Reprinted with permission from Alternet.
Despite a lawful and orderly request from Congress to hand over President Donald Trump’s tax returns, the Treasury Department has steadfastly refused to do so, in clear violation of the law that says the secretary “shall” follow any such directive.
The legal justification for this move has been transparently partisan (and indeed, personal) from the beginning — the administration is simply trying to protect the president. But on Friday, late in the afternoon, the Justice Department released an opinion purporting to justify Treasury Secretary Steve Mnuchin’s disobedience.
To support the aggressive posture, the opinion, signed by the Office of Legal Counsel’s Assistant Attorney General Steven Engel, essentially attacked Democrats, saying that Congress’s stated reasons for requesting the returns “were pretextual and that its true aim was to make the President’s tax returns public.”
In other words, it accused House Ways and Means Committee Chair Richard Neal (D-MA) of lying. When he had requested the returns, he has said they were for the purpose of reviewing the policy of automatic IRS audits of presidents.
Mnuchin “quite reasonably, concluded that Chairman Neal had not articulated the real reason for his request,” the opinion said.
But it shouldn’t really matter anyway, because the law doesn’t say that Neal needs a legitimate purpose to obtain someone’s tax returns. It simply gives him the power to request the returns and says the department “shall” turn them over. It’s not ambiguous at all.
Still, the Office of Legal Counsel opinion claimed that constitutionally, Congress can’t force the administration to expose confidential information without a legislative purpose.
However, even if the dubious claim about this constitutional limitation on a duly enacted law were correct, it’s simply not true that there’s no legislative purpose to having either the Ways and Means Committee review the returns or for them to be made public. Congress might want to consider a law that would make any presidential candidate release his or her taxes. Or it might want to tighten up conflict of interest rules surrounding the president. Having Trump’s tax returns — and indeed, having them available publicly — would serve a legitimate legislative interest in these and other possible scenarios.
And regardless, the administration’s claim that it has standing to review whether Congress’s reasons for taking a certain course of action are legitimate flies in the face of its own legal arguments in other cases.

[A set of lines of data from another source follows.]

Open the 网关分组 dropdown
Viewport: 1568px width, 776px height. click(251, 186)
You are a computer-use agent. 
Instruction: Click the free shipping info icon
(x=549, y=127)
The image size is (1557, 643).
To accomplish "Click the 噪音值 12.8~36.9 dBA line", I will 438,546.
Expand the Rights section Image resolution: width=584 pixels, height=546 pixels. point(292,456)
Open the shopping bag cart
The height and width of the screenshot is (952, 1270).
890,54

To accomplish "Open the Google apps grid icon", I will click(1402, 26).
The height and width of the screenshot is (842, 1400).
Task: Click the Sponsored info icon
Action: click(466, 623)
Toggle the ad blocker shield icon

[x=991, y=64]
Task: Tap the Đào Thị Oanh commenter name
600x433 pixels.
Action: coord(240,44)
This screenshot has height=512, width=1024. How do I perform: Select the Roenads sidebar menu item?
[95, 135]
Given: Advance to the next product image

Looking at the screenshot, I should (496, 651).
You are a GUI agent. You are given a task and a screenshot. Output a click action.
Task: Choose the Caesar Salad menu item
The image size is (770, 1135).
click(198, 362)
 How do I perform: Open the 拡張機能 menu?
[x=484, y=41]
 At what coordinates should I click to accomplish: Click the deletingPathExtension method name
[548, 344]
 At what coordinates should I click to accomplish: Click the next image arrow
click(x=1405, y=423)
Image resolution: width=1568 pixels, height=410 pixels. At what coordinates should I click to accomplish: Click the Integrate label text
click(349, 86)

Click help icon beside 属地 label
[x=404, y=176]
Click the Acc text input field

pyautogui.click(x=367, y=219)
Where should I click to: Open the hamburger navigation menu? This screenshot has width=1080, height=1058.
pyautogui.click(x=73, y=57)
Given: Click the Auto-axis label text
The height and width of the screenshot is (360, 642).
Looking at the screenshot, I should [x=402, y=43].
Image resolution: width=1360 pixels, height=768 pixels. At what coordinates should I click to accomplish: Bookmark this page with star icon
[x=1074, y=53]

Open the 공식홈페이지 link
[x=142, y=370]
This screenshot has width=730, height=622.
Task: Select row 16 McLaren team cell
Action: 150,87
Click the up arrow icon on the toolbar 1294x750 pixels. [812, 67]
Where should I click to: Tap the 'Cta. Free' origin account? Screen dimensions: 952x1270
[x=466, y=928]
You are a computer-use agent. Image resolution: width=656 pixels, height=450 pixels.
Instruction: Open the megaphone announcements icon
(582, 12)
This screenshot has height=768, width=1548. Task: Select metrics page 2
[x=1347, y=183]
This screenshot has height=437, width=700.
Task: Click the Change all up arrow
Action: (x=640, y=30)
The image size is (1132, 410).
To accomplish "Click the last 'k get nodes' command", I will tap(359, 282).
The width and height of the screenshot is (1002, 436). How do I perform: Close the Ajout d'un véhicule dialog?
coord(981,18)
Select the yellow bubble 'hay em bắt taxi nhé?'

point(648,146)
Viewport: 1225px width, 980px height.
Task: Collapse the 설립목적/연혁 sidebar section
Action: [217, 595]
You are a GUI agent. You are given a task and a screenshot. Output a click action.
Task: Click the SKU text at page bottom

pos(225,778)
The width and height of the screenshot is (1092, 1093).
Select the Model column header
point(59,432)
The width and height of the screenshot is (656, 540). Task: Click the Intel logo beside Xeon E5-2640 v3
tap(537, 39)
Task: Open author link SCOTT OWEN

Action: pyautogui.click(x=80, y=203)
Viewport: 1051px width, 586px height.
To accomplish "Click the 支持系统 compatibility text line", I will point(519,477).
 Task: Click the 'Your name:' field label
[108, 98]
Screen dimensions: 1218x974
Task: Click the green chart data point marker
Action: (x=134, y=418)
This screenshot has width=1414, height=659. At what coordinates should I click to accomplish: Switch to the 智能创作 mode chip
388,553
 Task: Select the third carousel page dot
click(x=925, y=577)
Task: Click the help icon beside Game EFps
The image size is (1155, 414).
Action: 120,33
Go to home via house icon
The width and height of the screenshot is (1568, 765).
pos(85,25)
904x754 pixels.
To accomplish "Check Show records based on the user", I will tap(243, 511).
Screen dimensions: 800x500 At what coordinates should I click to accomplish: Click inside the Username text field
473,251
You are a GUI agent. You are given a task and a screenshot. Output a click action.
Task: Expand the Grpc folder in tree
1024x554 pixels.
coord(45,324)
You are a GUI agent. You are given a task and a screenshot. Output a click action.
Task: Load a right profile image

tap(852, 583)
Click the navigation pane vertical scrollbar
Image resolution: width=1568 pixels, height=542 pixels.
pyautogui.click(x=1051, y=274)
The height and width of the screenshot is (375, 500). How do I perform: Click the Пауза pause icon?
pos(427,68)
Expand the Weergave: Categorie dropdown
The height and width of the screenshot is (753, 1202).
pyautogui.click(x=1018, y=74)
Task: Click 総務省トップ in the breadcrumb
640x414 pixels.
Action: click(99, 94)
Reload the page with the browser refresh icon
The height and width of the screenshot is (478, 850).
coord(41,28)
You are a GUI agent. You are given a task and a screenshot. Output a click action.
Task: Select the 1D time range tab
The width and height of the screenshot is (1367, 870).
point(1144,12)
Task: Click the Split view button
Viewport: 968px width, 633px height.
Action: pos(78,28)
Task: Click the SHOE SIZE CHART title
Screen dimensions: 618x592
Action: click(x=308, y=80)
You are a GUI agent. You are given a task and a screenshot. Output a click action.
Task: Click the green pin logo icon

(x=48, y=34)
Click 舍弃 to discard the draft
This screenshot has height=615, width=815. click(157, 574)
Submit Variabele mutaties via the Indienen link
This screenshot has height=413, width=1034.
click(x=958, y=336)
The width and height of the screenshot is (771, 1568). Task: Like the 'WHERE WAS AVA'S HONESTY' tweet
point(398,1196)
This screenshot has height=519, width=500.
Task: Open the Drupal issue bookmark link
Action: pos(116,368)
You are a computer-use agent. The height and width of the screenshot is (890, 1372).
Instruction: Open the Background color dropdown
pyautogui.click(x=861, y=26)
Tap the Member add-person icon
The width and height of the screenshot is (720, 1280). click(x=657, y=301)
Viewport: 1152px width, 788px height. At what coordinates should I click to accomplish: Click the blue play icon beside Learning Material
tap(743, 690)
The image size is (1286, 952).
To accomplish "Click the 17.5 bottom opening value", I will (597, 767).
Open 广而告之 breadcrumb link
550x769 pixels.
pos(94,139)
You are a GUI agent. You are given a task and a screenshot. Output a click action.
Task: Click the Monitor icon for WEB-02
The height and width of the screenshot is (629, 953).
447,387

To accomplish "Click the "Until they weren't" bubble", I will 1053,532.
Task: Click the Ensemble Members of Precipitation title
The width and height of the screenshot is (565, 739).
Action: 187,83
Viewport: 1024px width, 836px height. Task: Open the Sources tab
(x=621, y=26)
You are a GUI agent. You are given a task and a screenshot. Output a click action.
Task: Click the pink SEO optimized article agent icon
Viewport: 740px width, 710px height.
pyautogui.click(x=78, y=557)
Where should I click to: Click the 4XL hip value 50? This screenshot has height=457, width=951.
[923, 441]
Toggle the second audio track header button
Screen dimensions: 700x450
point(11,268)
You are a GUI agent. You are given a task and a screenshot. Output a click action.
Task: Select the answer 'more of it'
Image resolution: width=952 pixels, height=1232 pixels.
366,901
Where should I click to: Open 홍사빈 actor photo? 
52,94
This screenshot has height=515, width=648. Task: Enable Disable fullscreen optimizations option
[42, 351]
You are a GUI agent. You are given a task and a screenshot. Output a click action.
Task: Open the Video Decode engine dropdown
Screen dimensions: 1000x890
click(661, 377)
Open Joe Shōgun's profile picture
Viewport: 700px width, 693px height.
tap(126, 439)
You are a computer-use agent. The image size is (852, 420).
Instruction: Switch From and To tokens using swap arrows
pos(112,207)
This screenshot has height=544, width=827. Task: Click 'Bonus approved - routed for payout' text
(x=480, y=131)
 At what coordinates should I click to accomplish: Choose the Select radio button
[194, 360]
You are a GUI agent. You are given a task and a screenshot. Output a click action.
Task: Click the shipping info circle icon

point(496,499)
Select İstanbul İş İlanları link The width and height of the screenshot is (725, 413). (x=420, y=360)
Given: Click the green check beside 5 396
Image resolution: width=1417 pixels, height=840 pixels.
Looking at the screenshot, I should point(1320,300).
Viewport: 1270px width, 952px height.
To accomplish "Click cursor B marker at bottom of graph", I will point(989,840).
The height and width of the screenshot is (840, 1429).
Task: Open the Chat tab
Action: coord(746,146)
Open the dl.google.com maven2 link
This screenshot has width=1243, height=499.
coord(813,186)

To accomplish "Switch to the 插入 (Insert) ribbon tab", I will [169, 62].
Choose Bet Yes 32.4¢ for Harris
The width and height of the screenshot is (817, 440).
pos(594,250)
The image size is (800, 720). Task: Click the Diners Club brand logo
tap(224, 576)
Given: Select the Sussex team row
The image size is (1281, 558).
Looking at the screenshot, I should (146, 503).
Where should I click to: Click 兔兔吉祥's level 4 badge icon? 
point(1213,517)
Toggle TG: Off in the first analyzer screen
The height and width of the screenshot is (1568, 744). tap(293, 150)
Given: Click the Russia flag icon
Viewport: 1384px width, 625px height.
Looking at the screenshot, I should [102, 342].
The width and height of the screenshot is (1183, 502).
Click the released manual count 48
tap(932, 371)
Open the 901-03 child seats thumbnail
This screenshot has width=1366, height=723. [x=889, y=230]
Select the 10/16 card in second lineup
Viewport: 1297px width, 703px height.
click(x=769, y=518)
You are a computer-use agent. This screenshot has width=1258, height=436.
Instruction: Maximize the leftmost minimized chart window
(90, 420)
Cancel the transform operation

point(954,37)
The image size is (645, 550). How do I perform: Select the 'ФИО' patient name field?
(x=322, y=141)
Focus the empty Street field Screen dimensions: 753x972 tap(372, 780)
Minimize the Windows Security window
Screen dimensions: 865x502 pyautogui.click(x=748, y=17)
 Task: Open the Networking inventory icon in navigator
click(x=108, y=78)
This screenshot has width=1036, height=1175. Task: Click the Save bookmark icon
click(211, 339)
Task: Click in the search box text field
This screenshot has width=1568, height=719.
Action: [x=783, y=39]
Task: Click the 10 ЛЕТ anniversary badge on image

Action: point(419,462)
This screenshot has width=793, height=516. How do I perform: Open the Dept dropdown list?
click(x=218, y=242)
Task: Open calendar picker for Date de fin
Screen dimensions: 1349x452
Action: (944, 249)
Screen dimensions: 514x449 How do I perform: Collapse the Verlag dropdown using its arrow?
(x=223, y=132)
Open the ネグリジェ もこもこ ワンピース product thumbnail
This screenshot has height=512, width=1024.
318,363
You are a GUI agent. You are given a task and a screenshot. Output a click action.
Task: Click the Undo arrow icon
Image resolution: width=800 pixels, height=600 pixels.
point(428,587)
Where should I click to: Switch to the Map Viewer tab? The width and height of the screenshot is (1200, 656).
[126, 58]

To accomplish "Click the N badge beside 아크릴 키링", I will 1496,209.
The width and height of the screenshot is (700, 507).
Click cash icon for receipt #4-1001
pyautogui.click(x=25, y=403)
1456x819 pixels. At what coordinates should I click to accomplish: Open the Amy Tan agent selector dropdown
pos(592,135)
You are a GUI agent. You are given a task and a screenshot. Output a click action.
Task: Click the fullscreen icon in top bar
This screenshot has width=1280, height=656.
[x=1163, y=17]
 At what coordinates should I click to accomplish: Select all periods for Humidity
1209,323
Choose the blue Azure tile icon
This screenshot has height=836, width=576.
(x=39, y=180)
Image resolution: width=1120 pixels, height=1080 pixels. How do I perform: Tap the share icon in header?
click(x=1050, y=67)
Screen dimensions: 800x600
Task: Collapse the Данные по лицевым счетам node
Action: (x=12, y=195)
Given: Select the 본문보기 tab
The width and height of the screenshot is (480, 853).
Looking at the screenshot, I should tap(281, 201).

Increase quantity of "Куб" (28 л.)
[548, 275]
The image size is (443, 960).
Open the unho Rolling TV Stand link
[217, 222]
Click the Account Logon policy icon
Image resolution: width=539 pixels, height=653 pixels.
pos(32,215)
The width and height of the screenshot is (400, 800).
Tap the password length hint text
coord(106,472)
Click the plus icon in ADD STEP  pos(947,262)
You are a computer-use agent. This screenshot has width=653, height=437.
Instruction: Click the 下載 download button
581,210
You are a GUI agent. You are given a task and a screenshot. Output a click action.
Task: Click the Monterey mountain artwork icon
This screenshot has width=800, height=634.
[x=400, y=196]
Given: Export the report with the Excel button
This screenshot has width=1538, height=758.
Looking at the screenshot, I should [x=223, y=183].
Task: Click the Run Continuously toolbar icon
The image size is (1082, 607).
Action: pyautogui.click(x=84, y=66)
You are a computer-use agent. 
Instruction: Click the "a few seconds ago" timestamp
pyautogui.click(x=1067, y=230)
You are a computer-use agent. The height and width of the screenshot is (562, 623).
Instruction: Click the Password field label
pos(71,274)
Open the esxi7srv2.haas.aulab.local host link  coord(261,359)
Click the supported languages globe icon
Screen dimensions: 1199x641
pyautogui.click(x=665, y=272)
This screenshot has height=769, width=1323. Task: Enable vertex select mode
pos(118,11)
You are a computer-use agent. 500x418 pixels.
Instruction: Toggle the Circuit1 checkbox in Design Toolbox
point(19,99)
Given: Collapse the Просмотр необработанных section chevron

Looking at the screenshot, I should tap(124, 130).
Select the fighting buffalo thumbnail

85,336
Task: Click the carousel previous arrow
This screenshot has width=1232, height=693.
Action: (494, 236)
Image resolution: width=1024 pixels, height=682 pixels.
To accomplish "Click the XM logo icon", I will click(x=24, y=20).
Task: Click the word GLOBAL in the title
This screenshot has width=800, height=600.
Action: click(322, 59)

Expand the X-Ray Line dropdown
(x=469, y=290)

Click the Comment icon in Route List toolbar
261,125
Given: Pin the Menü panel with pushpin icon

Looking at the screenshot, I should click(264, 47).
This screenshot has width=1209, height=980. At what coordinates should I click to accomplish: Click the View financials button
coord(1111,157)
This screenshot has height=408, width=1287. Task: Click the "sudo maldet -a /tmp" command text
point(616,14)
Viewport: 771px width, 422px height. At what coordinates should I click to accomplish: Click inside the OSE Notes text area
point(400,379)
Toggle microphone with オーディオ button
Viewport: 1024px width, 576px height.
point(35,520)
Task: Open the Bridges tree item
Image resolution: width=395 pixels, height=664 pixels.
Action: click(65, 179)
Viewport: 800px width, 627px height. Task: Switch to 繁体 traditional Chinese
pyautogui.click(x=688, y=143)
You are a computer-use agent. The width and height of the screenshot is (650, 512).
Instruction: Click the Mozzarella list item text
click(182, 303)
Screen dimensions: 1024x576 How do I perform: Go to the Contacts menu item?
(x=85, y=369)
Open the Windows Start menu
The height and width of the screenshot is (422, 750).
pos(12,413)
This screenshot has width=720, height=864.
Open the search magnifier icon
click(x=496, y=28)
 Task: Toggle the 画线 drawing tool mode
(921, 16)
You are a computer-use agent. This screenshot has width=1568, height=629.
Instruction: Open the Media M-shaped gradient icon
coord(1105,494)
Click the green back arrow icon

In both the travel ban case and the citizenship Census question case, both of which went before the Supreme Court, the administration argued that its own patently pretextual reasons for taking these actions were irrelevant, and all that mattered was that the executive branch had the power to act as it did. So when it comes to the executive branch, the administration says its true motives don’t matter; in the case of Congress, however, officials think they can disobey lawmaker’s lawful demands if they’re made with bad intentions.
In the travel ban and citizenship question cases, the arguments were highly dubious, given the clearly nefarious and discriminatory purposes these actions served. But there’s no greater principle at stake in keeping Trump’s tax returns private. There’s simply a government doing its best to protect the leader — no matter the cost to law and constitutional order.
The opinion does have an odd response to these arguments. It acknowledges that the courts likely would not second-guess Congress’s motives for requesting for the tax returns, but it still holds that is appropriate for Mnuchin to do so, given that the executive branch is responsive to the people. But this seems to suggest that, if Neal were to sue Mnuchin or the administration to comply with the directive, the courts would likely side with Congress.